Whilst there is a correlation, causation either way is not proven. Within the job market, an example of correlation over causation would be, the economy is growing and more people are employed. This is a great example of why diversity in the workforce is so important, as conclusion bias can be directly attributed to upbringing, socioeconomic status and peer groups. Having a diverse workforce neutralises this. With all this in mind, if your business has a culture of data-led decision making, having multiple people with different perspectives analyse the same data sets will give optimal results. An excellent book to read on this topic is the Black Swan.
Failure to implement insight-led outcomes
As data is integrated from various sources, the complexity can become overwhelming. At that point, there is a danger of paralysis by analysis. With so many variables, it becomes unclear what the correct course of action is, where instead of data being used to drive change nothing happens. Therefore at every step, there needs to be clarity on what the objectives are and how the data on hand can help answer that question. For example, now companies house allows for API integration, what this means is that recruiters could have the financial information about all their medium / large clients contained within their CRM.
That sounds impressive, but unless there is a clear outcome in mind, which will generate ROI, so what? So why not then create reporting that shows for all the key clients, what their year on year turnover and revenue growth is, so to help with resource allocation for key account management? i.e. with faster-growing clients allocate more resources, with loss-making clients, assign less.
Relying on low quality or inconsistent data
Data led decision making is dependent on the quality and consistent data. As an example, imagine you are analysing a client’s hiring activity over the past year as part of an annual review, but six months data is missing. Or, when you analyse hiring by role, jobs are not categorised consistently. Doing any kind of meaningful analysis becomes impossible.

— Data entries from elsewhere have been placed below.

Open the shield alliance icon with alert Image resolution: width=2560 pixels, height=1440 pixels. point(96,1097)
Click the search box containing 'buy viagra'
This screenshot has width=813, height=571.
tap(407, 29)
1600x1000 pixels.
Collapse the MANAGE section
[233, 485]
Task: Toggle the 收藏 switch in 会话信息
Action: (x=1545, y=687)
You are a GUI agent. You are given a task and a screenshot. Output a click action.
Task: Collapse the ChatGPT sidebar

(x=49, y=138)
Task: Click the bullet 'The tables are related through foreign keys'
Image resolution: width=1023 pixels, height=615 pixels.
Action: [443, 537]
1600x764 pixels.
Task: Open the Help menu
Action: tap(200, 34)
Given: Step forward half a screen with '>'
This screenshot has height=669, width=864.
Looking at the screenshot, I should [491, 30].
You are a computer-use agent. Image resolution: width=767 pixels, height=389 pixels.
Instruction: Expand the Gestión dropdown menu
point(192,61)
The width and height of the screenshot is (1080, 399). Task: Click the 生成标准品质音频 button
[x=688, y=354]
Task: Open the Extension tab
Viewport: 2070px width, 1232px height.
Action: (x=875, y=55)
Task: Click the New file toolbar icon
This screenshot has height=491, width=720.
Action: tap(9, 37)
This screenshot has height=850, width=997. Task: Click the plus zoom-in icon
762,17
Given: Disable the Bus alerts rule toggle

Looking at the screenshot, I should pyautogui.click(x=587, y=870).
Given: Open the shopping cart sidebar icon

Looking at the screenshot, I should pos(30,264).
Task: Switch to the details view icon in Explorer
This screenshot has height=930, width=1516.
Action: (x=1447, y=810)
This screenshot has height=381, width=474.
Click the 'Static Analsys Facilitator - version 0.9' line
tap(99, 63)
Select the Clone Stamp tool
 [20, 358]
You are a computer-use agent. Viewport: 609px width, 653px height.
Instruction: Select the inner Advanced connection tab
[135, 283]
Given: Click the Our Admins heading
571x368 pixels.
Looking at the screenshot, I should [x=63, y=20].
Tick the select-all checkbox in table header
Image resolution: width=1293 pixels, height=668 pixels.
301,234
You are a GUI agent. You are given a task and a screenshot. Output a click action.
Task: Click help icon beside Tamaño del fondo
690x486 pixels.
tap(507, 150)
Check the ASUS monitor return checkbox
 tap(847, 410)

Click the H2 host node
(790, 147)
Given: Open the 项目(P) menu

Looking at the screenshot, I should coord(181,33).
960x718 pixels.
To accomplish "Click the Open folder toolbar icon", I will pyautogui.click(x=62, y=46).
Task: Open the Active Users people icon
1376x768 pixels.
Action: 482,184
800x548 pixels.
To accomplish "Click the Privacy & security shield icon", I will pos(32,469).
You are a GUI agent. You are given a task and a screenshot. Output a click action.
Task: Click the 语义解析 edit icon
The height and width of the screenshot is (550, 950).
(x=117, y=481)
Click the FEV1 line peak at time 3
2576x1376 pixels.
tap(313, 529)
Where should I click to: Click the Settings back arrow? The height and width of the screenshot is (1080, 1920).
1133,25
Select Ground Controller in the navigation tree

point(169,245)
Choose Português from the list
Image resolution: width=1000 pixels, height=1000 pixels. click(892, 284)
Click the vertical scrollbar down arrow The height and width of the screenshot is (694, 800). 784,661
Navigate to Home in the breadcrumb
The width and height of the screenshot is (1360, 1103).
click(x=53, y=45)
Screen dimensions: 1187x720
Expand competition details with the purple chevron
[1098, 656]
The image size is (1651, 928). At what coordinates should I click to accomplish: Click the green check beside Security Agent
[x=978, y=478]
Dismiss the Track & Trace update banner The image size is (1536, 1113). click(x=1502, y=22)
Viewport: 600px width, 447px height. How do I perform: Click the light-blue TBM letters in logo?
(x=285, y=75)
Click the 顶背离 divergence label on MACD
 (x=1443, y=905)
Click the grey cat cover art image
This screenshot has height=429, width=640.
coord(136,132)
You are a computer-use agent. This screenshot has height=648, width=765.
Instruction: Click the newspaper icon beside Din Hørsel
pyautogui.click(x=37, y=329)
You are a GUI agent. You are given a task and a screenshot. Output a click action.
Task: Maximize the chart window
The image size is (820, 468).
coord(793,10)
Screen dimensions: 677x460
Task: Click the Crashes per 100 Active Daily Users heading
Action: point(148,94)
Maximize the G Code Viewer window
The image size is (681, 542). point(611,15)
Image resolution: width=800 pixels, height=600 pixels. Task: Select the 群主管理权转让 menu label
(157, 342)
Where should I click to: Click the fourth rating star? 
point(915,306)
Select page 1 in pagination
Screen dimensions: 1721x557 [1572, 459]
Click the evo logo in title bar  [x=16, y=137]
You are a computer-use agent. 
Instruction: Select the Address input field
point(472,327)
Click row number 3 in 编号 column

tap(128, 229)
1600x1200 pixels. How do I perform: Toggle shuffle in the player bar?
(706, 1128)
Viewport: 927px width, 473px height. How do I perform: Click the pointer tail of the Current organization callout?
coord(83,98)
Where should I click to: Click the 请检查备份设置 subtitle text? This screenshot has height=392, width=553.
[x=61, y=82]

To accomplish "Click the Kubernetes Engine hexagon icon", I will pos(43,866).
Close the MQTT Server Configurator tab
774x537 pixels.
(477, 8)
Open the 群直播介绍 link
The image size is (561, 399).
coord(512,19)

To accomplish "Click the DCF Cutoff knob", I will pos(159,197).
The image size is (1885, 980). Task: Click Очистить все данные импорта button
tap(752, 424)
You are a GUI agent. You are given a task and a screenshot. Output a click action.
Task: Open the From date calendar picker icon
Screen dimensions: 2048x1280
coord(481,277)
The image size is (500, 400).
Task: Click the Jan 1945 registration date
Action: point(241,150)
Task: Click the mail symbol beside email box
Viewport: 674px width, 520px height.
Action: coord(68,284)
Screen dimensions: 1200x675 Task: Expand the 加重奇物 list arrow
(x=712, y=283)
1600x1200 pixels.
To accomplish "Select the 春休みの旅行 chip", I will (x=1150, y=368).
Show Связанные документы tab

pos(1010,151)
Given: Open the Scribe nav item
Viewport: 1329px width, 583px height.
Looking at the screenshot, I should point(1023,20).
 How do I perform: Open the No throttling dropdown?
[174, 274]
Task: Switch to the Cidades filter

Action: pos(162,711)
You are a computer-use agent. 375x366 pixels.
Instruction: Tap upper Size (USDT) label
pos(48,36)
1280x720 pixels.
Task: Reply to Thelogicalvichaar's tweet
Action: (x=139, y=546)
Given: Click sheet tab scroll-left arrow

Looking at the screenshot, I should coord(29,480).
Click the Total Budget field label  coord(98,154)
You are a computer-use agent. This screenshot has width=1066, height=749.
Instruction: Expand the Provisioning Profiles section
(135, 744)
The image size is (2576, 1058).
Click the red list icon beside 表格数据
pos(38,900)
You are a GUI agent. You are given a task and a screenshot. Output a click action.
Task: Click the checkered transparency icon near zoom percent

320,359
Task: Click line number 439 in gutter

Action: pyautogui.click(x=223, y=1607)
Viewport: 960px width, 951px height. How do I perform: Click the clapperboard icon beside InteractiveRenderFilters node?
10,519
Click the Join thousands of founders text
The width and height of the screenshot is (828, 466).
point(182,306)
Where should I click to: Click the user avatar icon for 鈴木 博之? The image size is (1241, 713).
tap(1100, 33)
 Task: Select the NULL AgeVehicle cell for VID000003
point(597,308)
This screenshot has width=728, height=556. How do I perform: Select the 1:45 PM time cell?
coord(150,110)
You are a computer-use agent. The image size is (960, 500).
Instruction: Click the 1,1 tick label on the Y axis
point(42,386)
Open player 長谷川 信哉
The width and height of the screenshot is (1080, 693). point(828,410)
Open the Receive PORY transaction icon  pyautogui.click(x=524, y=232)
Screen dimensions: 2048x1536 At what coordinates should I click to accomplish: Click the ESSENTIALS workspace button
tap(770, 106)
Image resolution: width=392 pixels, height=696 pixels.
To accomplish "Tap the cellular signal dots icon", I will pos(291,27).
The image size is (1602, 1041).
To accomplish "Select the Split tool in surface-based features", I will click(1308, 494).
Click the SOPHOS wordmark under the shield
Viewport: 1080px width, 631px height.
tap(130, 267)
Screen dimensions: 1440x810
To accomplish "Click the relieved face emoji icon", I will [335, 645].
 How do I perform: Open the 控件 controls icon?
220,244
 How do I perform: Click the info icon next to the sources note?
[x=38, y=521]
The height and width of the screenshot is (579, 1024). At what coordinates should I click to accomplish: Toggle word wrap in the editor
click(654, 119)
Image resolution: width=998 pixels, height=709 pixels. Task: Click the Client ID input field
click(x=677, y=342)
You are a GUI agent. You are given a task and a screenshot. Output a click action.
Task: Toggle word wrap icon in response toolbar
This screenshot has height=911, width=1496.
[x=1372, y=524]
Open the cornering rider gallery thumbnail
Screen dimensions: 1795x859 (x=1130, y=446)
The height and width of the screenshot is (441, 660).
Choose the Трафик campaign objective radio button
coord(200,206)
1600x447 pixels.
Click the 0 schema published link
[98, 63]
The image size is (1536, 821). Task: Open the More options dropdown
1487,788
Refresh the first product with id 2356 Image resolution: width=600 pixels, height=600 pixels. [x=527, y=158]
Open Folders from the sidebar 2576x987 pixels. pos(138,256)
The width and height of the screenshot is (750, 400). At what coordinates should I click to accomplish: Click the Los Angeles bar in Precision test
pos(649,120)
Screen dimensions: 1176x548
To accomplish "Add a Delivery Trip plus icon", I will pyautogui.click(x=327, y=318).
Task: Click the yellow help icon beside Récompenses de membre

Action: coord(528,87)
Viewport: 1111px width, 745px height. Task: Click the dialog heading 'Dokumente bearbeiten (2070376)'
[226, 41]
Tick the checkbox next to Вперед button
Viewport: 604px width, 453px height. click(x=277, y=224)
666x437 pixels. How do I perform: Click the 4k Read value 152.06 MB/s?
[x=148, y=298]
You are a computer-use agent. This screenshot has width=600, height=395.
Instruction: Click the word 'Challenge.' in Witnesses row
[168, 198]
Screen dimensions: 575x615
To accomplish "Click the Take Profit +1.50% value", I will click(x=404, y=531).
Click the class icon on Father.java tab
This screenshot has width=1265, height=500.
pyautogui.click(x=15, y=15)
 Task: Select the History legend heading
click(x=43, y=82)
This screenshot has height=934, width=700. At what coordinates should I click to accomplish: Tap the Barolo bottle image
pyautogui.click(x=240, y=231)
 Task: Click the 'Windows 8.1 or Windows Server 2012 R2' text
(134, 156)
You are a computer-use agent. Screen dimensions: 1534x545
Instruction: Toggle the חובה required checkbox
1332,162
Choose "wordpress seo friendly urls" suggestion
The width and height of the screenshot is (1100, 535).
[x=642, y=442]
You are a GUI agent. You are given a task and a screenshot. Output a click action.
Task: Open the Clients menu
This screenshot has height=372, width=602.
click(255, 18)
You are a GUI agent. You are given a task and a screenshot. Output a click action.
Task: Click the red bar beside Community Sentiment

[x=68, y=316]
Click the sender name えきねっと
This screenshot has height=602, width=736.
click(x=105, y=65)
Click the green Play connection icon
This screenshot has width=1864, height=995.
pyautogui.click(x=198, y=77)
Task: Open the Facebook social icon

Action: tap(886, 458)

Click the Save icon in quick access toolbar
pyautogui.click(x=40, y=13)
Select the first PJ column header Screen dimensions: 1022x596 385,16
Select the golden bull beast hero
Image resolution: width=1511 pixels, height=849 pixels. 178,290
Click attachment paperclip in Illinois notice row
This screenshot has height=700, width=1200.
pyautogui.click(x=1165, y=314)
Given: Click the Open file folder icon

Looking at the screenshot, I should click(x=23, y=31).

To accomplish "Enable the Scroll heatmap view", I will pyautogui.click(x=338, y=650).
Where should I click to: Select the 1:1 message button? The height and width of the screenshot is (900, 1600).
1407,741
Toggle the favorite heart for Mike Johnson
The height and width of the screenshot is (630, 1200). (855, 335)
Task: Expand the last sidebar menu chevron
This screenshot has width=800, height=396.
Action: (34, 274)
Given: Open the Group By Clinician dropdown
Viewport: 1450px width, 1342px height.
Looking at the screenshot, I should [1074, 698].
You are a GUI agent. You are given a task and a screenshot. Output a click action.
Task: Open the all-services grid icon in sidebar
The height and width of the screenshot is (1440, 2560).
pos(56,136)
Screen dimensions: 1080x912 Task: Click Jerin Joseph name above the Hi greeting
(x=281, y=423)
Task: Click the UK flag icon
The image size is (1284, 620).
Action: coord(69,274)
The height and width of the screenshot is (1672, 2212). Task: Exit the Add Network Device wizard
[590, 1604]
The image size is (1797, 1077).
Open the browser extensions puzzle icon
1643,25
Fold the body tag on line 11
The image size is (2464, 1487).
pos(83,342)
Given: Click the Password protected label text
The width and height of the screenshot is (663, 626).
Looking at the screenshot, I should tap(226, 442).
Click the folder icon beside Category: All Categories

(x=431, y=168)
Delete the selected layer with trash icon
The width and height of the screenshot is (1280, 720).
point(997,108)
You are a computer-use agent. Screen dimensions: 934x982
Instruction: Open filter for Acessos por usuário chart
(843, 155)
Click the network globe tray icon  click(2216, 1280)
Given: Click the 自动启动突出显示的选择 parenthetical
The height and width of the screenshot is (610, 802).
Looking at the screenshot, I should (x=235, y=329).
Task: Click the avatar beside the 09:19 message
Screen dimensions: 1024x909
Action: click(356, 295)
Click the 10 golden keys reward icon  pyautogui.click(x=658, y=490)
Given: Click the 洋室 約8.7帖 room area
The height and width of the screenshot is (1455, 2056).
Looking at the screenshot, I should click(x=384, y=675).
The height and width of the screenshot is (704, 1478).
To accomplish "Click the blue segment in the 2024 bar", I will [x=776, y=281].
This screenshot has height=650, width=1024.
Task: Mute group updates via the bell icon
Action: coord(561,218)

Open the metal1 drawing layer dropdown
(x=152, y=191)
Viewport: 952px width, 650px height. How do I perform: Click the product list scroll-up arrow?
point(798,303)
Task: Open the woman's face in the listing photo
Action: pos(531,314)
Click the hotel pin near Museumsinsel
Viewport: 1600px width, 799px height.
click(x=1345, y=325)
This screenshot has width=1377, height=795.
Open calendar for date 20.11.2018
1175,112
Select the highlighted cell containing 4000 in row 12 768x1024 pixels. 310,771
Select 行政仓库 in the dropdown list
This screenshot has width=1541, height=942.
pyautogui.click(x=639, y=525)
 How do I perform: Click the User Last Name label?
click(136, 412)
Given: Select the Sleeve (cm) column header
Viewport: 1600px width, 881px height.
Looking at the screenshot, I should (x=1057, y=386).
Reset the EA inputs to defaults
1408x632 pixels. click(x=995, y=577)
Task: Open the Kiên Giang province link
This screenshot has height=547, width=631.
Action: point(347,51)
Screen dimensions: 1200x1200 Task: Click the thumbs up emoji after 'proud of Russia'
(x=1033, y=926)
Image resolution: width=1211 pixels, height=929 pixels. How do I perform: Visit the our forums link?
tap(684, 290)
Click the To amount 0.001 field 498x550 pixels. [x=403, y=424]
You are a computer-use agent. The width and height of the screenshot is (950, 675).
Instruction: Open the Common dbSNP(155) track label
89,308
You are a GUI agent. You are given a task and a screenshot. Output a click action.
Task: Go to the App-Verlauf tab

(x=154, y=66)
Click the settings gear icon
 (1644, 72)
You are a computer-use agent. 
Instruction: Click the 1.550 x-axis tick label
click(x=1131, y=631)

You are better off not trying, as the alternative is to make assumptions that could end up being faulty.
At Vacancysoft this is why we have strived to create a data set that is both high quality and consistent. This starts with our company coverage. In the UK, medium to large companies account for over two-thirds of all private sector employment, so our starting point is to monitor them comprehensively. Whenever they republish a job, we know. If they change their career centre, we track the new one. This means that with your key accounts, we are able to provide consistent coverage.
In the same way, our specialist data quality control process means that every posting is categorised using our proprietary taxonomy, so results in standardisation of job processing, meaning that you can analyse activity by client or market segment, without having to worry about false readings due to low-quality data.